• Prompt:
Copy exactly the lines of the records below, and only those lines, beginning with the line that contains "Where should I click to: Select" and ending with the line that contains "The height and width of the screenshot is (783, 1445).".

• Data for review:
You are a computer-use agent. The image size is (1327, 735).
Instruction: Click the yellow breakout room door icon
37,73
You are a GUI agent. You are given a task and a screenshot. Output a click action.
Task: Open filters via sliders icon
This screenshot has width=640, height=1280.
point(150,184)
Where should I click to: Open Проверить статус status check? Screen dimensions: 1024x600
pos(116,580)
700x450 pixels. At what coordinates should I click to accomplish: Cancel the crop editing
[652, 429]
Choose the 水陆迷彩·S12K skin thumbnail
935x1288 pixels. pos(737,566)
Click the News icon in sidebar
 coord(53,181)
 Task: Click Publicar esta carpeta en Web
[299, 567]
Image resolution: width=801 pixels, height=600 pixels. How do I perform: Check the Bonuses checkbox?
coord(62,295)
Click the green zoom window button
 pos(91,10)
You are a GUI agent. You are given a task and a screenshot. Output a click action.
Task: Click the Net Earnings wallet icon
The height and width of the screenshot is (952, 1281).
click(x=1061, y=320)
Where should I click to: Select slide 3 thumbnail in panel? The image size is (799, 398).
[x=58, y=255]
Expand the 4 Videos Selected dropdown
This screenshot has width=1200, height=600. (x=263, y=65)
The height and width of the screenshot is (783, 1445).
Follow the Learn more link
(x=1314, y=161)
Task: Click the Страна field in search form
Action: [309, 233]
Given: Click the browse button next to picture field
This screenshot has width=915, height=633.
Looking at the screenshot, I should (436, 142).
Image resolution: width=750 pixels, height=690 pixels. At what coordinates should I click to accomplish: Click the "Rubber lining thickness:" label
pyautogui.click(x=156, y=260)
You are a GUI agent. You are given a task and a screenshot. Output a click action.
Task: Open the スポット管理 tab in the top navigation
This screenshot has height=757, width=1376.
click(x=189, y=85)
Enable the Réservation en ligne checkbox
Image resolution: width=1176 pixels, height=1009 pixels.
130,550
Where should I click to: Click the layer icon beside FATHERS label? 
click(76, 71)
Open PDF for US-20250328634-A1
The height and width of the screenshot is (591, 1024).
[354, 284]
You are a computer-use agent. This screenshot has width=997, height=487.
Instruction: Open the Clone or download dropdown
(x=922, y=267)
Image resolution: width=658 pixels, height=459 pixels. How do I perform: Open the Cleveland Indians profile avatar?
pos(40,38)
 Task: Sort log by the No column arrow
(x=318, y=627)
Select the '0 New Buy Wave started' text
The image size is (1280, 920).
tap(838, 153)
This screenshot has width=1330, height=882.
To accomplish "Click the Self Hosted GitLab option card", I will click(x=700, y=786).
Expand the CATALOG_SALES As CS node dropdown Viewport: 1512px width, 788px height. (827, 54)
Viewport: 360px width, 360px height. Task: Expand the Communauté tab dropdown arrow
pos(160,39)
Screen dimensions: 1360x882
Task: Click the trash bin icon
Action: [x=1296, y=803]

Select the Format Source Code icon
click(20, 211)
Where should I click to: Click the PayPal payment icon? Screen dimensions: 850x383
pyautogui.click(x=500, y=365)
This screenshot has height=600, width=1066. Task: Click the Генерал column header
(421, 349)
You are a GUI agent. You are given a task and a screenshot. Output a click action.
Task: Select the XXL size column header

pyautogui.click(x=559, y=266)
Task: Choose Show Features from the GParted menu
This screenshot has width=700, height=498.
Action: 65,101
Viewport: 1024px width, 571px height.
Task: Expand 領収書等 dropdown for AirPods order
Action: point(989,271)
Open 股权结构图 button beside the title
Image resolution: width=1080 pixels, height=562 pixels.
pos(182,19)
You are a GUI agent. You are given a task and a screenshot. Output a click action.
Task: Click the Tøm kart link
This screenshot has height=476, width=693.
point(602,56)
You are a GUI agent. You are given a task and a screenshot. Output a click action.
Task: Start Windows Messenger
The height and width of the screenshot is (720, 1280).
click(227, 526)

• Solution for this problem:
Where should I click to: Select slide 3 thumbnail in panel? The image size is (799, 398).
[x=58, y=255]
Expand the 4 Videos Selected dropdown
This screenshot has width=1200, height=600. (x=263, y=65)
The height and width of the screenshot is (783, 1445).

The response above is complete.